▶ [Task prompt] List, from the lines below, each one with "travail" in it.

▶ [Material for the task]
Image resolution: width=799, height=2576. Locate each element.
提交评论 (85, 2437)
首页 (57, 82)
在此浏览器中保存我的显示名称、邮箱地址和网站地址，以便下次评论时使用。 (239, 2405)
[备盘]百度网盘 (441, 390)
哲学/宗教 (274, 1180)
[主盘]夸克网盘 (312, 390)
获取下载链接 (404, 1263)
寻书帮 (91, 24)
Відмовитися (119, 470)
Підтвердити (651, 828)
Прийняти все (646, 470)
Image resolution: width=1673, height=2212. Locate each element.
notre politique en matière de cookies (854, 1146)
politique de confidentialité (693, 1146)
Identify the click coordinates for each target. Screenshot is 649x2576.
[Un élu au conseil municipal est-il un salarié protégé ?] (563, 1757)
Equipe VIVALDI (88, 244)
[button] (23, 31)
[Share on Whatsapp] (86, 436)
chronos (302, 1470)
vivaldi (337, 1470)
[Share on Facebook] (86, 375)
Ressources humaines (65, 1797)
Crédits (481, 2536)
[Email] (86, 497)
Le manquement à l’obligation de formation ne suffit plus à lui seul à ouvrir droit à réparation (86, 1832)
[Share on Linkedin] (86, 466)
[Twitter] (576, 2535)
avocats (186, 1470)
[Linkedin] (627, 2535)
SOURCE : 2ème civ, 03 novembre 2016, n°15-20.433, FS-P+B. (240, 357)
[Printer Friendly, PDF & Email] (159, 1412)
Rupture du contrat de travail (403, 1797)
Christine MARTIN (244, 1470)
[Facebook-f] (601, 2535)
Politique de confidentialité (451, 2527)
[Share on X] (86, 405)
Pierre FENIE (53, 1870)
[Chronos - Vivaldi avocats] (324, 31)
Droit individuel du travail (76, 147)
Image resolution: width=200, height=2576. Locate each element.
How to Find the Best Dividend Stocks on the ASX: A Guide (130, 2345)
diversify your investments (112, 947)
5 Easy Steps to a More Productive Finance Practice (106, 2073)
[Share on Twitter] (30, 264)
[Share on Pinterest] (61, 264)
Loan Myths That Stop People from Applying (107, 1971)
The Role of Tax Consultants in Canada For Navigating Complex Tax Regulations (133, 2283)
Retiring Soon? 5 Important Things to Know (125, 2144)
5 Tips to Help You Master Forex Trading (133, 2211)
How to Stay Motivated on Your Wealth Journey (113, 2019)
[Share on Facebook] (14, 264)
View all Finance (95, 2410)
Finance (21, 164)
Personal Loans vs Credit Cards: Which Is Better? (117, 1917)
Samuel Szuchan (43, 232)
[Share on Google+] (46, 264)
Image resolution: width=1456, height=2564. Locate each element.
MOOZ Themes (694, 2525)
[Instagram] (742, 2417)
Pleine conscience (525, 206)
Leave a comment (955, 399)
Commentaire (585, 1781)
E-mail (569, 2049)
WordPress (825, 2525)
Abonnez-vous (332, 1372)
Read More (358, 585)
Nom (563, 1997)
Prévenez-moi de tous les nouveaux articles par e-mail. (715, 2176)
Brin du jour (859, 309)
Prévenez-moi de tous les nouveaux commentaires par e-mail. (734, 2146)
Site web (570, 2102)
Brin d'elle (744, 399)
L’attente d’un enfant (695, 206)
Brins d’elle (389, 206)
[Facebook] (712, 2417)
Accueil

▶ [Response to the task]
Rupture du contrat de travail (403, 1797)
Droit individuel du travail (76, 147)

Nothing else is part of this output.